Given passage:
===============

BRIEF DESCRIPTION OF THE DRAWINGS
[0035] The above and other aspects, features and other advantages
of the present invention will be more clearly understood from the
following detailed description taken in conjunction with the
accompanying drawings, in which:
[0036] FIG. 1 is a conceptual view for explaining an RFID reader
antenna according to an exemplary embodiment of the present
invention;
[0037] FIG. 2 is a view showing the configuration of the RFID
reader antenna according to an exemplary embodiment of the present
invention;
[0038] FIG. 3 is a conceptual view for explaining a current
distribution by a feeder in the RFID reader antenna according to an
exemplary embodiment of the present invention;
[0039] FIG. 4 is a sectional view of the RFID reader antenna
according to an exemplary embodiment of the present invention;
[0040] FIG. 5 is a perspective view showing the configuration of
slots of the RFID reader antenna according to an exemplary
embodiment of the present invention;
[0041] FIG. 6 is a view for explaining the characteristics of
circular polarization according to the configuration of the slots
of the RFID reader antenna according to an exemplary embodiment of
the present invention;
[0042] FIG. 7 is a perspective view showing the configuration of
slots of the RFID reader antenna according to another exemplary
embodiment of the present invention; and
[0043] FIG. 8 is a view for explaining the characteristics of
circular polarization according to the configuration of the slots
of the RFID reader antenna according to another exemplary
embodiment of the present invention.
DETAILED DESCRIPTION OF THE PREFERRED EMBODIMENT
[0044] The present invention may be embodied in many different
forms and may have various embodiments, of which particular
embodiments will be illustrated in drawings and will be described
in detail.
[0045] However, it should be understood that the following
exemplifying description of the invention is not meant to restrict
the invention to specific forms of the present invention but rather
the present invention is meant to cover all modifications,
similarities and alternatives which are included in the spirit and
scope of the present invention.
[0046] While such terms as "first" and "second," etc., may be used
to describe various components, such components must not be
construed as being limited to the above terms. The above terms are
used only to distinguish one component from another. For example, a
first component may be referred to as a second component without
departing from the scope of the present invention, and likewise a
second component may be referred to as a first component. The term
"and/or" encompasses both combinations of the plurality of related
items disclosed and any item from among the plurality of related
items disclosed.
[0047] When a component is mentioned as being "connected" to or
"accessing" another component, this may mean that it is directly
connected to or accessing the other component, but it is to be
understood that another component may exist in-between. On the
other hand, when a component is mentioned to be "directly
connected" to or "directly accessing" another component, it is to
be understood that there are no other components in-between.
[0048] The terms used in the present application are merely used to
describe particular embodiments, and are not intended to limit the
present invention. An expression used in the singular encompasses
the expression of the plural, unless it has a clearly different
meaning in the context. In the present application, it is to be
understood that the terms such as "including" or "having," etc.,
are intended to indicate the existence of the features, numbers,
operations, actions, components, parts, or combinations thereof
disclosed in the specification, and are not intended to preclude
the possibility that one or more other features, numbers,
operations, actions, components, parts, or combinations thereof may
exist or may be added.

===============

Dataset:
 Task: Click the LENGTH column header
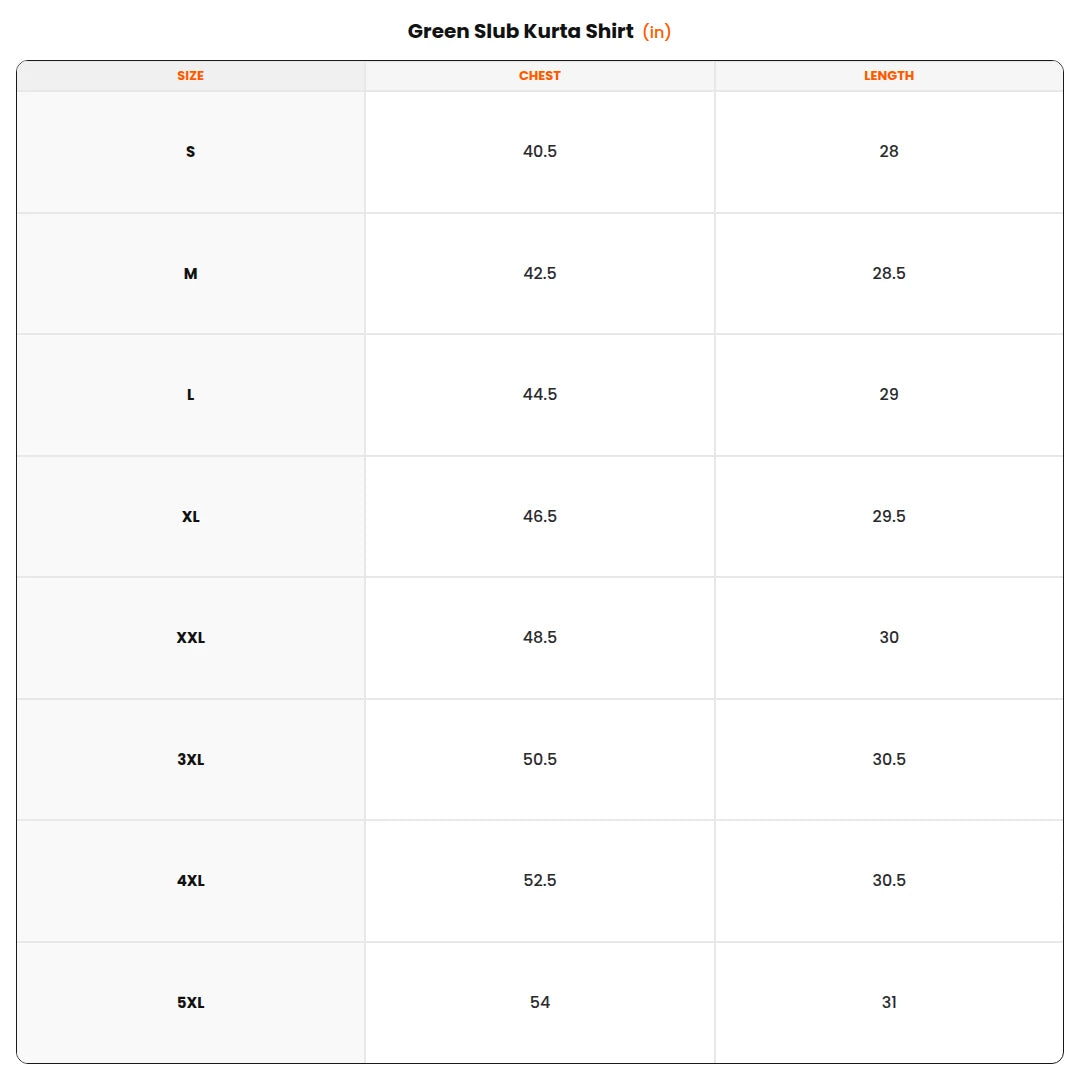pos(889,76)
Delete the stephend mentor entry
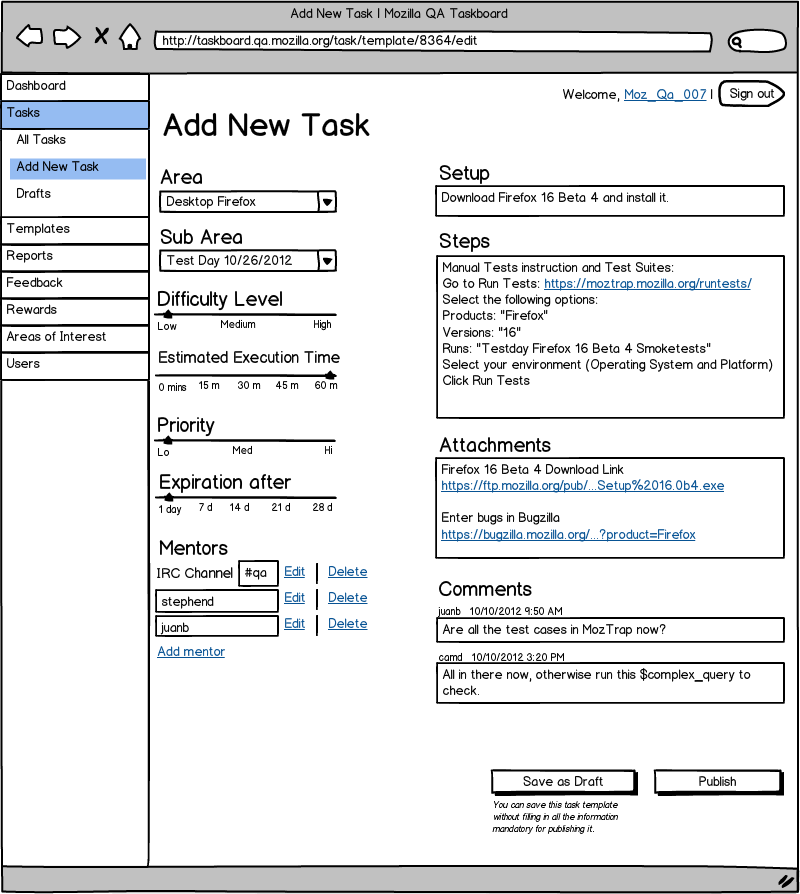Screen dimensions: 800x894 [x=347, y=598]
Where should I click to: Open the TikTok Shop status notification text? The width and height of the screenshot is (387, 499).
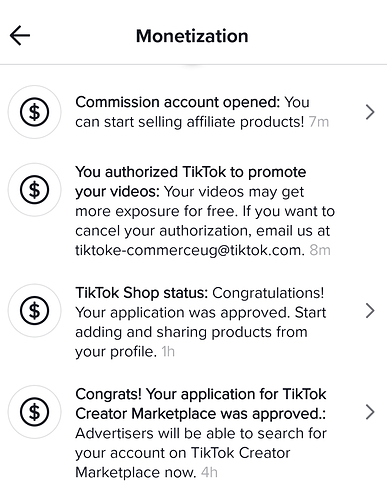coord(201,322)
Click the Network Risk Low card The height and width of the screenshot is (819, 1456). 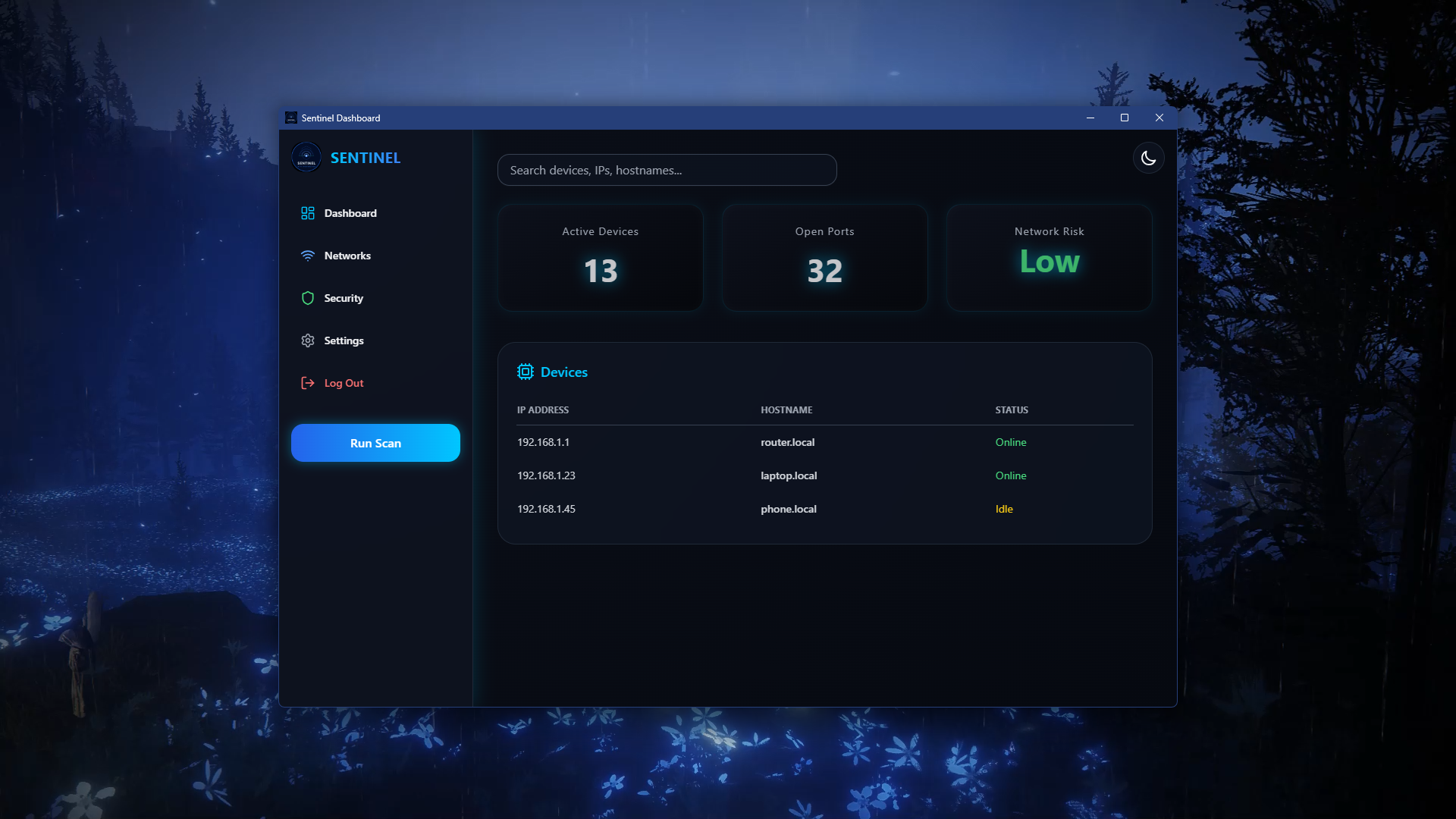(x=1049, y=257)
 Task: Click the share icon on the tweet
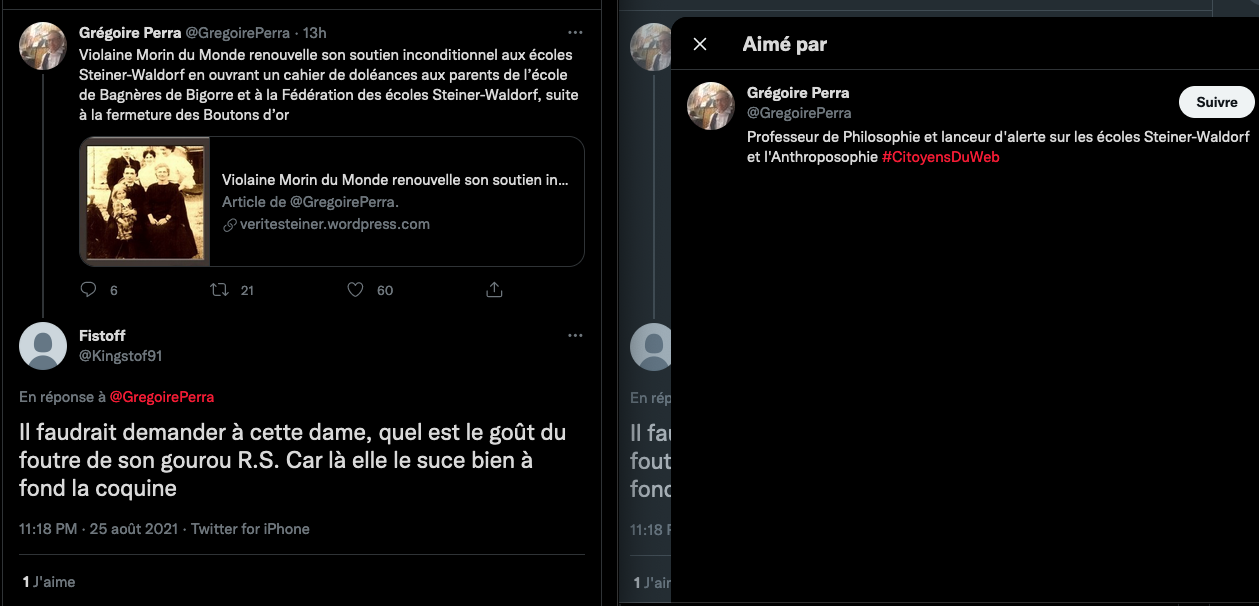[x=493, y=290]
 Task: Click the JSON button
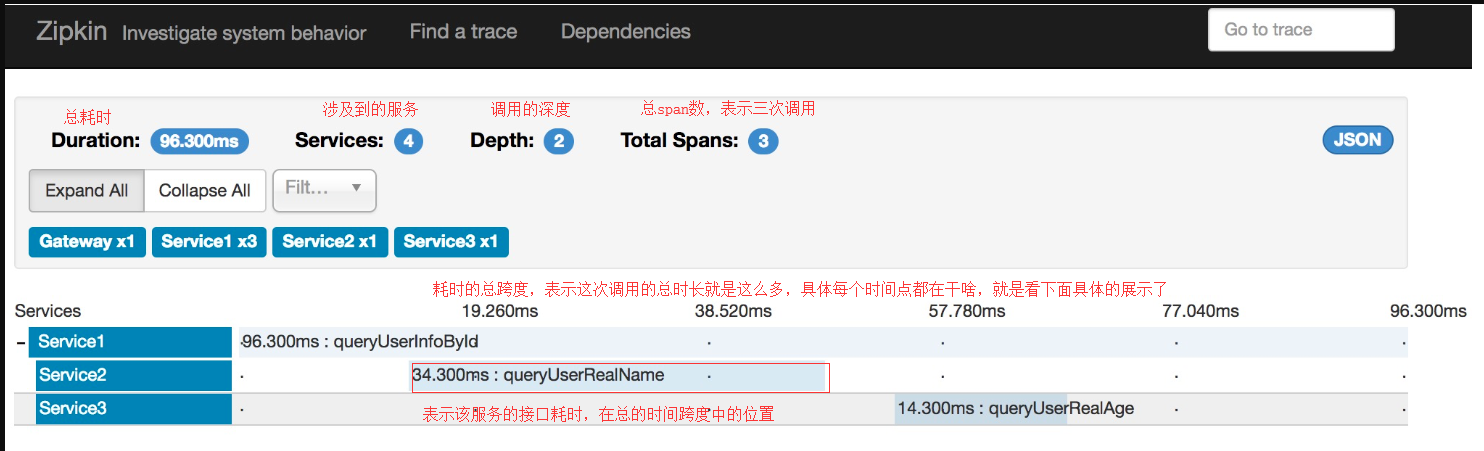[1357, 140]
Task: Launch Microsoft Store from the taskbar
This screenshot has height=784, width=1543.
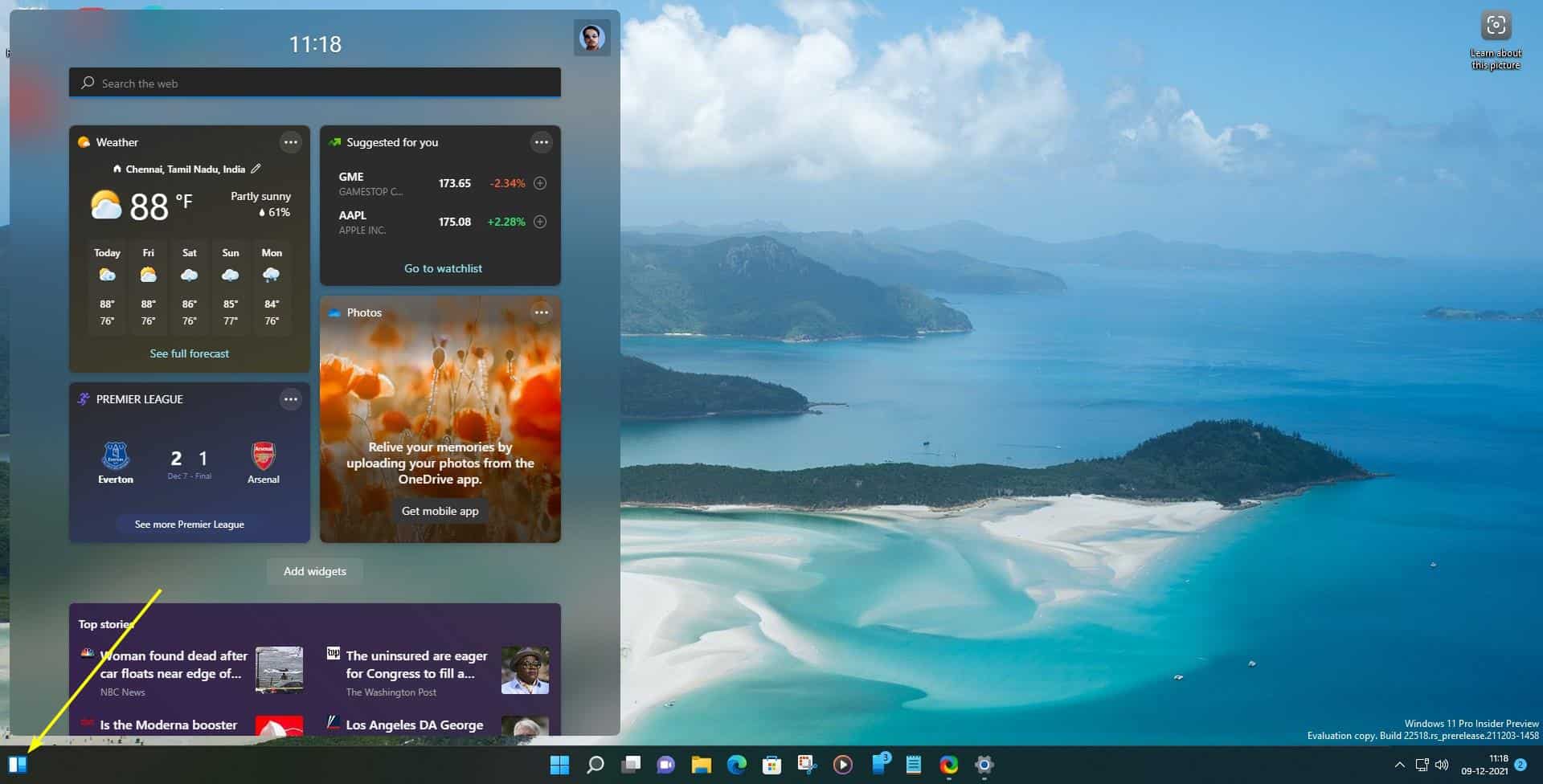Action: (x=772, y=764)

===============

Directives:
A. Answer these questions about the RFID reader antenna patent excerpt:
(i) What kind of view is FIG. 4?
(ii) What does FIG. 3 explain?
(iii) When a component is said to be "directly connected" to another component, what is to be understood?
B. Render this sentence from the RFID reader antenna patent excerpt in Spanish: "The above terms are used only to distinguish one component from another."
C. Write a continuation of the RFID reader antenna patent excerpt, picking up right after its final sentence.
The lines are not needed for anything here.

Response list:
A.
(i) A sectional view of the RFID reader antenna.
(ii) A current distribution by a feeder in the RFID reader antenna.
(iii) That there are no other components in-between.

B. Los términos anteriores se utilizan únicamente para distinguir un componente de otro.

C.
[0049] Unless otherwise defined, all terms used herein, including
technical or scientific terms, have the same meanings as those
generally understood by those with ordinary knowledge in the field
of art to which the present invention belongs. Such terms as those
defined in a generally used dictionary are to be interpreted to
have meanings equal to the contextual meanings in the relevant
field of art, and are not to be interpreted to have ideal or
excessively formal meanings unless clearly defined in the present
application.
[0050] Embodiments of the present invention will be described below
in detail with reference to the accompanying drawings, where those
components are rendered the same reference number that are the same
or are in correspondence, regardless of the figure number, and
redundant explanations are omitted.
[0051] FIG. 1 is a conceptual view for explaining an RFID reader
antenna according to an exemplary embodiment of the present
invention.
[0052] With reference to FIG. 1, a near-field region and a
far-field region of a general antenna are shown.
[0053] The near-field region refers to a region in which electric
field energy or magnetic field energy is dense. In the near-field
region, communications are performed between an RFID reader and a
tag through electric coupling or magnetic coupling. The far-field
region refers to a region in which electromagnetic waves existing
as an electric field and a magnetic field are intensively coupled.
In the far-field region, communications are performed between the
RFID reader and the tag through the propagation of electromagnetic
waves.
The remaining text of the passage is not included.